Stored records:
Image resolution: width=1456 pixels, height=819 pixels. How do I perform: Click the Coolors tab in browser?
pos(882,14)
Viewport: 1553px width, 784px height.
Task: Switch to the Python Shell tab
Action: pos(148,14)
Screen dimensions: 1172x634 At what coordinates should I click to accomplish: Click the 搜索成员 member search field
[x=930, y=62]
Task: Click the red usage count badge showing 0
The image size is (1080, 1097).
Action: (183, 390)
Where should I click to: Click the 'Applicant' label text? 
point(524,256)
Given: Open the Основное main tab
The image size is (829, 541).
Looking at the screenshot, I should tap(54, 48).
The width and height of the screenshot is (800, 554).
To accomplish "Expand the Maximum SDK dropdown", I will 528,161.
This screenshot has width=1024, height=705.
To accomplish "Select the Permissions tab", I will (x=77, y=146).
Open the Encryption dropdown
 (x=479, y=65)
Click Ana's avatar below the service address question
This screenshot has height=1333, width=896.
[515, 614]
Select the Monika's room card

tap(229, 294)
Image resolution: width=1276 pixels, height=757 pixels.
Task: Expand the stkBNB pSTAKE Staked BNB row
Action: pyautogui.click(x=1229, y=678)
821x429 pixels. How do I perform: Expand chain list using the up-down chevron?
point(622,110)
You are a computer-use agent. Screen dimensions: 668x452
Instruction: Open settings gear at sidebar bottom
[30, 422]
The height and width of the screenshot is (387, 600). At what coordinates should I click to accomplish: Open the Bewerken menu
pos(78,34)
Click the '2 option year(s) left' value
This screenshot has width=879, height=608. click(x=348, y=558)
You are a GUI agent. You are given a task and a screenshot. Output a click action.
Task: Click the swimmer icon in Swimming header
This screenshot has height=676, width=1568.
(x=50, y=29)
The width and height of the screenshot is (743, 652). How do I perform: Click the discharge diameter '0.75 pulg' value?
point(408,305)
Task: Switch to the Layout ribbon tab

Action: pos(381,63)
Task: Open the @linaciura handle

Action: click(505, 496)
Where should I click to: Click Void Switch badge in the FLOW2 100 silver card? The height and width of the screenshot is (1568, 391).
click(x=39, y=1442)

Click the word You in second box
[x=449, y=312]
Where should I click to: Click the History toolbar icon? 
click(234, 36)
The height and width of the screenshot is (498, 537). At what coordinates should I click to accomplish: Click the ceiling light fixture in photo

(What to work on):
Copy every line where the word "will" is present in the entries above.

(Answer box):
To accomplish "Expand the Maximum SDK dropdown", I will 528,161.
To accomplish "Select the Permissions tab", I will (x=77, y=146).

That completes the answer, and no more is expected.